I finally succumbed to that overbearing craving for a hamburger the other evening and me and Stinky loaded up in the pickup and headed into town. I shook my head in disappointment as we drove past the Burger King...still closed for remodeling. They must have only one guy working on it. And he sure is slow. I pondered all the other options in our little podunk town. The burgers at the Dairy Queen were a bit pricey, about the cost of a decent steak up in the city. I couldn't stomach those onions the folks at the Sonic slap on their burgers and the tomatoes are always about a month past being edible. That left me with one option. I sighed as I pulled into the Golden Arches. I'll be sorry, I told myself. I should go back home and cook my own burger, I told myself. But did I listen? Nooo.
There is only one food item I will eat from McDonald's and it's a stretch to call it tasty. I pulled up to the speaker.
"I'll have the Quarter Pounder Deluxe, medium fries, and a Sprite."
The voice came through the speaker, "Shumfurpshibyedzum?"
My eye twitched a bit as I responded, "Uh, okay...that's all."
I pulled up to the first window and whipped out my debit card.
"The printer is not working. Sorry, I can't give you a receipt. Please pull up to the next window."
Sure, I don't need a receipt. I don't keep them for tax purposes. It would be nice to verify that I wasn't charged fifty bucks for my meal, but what the heck.
Stopping at the next window, I waited patiently for my meal. The window slid open and the girl inside said,
I glanced at her and shrugged as the window closed. I continued to sit there, patiently waiting for my meal. Five minutes later, the window slid open once again and the employee tersely instructed,
"You need to pull forward! We will bring your meal out to you when it's ready!"

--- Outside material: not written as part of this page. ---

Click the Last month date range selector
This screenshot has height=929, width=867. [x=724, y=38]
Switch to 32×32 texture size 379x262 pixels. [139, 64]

I grumbled under my breath and obeyed.
Ten minutes later, a girl who obviously indulged in more than her fair share of Big Macs appeared beside the pickup with a sack.
"Okay, here's your Big Mac."
"Um, no...I ordered a Double Cheeseburger Deluxe. It's what I paid for. You know, it has that wilted lettuce, a sliver of tomato, and mayo on it."
"She exhaled a sigh of disgust and disappeared. Ten minutes later the manager appeared.
"Quarter Pounder Deluxe, medium fries, and a Sprite?" she said tersely.
I nodded and took the sack. Without as much as a 'Sorry you have wasted a half hour of your life waiting for your order,' she disappeared. It was clear I had been tagged a troublemaker.
Returning home, I settled into a chair on the patio and reached into the sack. I was past hungry by now. I let out a howl as I glanced at my burger, startling Stinky, who had sat at my feet in preparation for a possible stray french fry that might fall to the ground.
"This is NOT a Double Cheeseburger Deluxe! This is a regular Double Cheeseburger!"
I lifted the top bun and shoved the burger to the dog's eye level.
"See, there is no wilted lettuce! No sliver of tomato! And...and...there is ketchup and mustard on it!" My voice raised to a shout as I declared, "Whoever came up with the idea of putting ketchup and mustard together on a burger damn sure ain't from Texas!"
The dog, by now hopeful that I'd just forfeit my burger, looked at me with those wanting eyes.
Grumbling, I took my first bite. I grumbled some more as I took my second. In fact, I grumbled all the way through the meal. And when I finished I went to the kitchen to get a cookie to get that horrid taste of ketchup and mustard out of my mouth. I pretty much grumbled for the rest of the night, vowing to share my story.
I worked in retail for fifteen years of my life and I am perhaps a bit more demanding than most when it comes to customer service. As a manager, I drilled the importance of customer service into the heads of my employees on a daily basis. In today's world, customer service is all but extinct. The customer has become an inconvenience, apparently in the minds of employees. Yeah, I'm old school. I still want to walk out of a store with the feeling that they earned my money. I want to feel like they appreciated me choosing to shop at their establishment. This particular place with the golden arches should be jumping through hoops with their competitor down the street shut down for remodeling. A golden opportunity wasted! A perfect chance to win over a return customer time for years to come. Instead, they made an enemy.
Now, I tread lightly as I continue, but there is a point that needs to be made. In light of the recent incident at a Starbucks in Philidelphia...you know what I'm talking about...indifference is color blind. Again, I speak cautiously when I bring up the fact that not one of those employees at the local McDonalds who dealt with me that day were white. Living in the bowels of west Texas where the Caucasian population is less than fifty percent, I have seen time and time again that not all customers, regardless where they shop, are treated equally or fairly. It's just a fact. I don't view it as a racial problem. When an employee working in a retail establishment fails to do their job, which is to serve customers, it is a customer service problem. If I were going to close every one of my stores down for training, as the CEO of Starbucks has vowed to do, I would make sure every one of those employees walked away from that meeting fully understanding the importance of customer service. Employees who can't grasp that concept should be escorted to the door...and forced to consume enormous quantities of burgers with ketchup and mustard on them.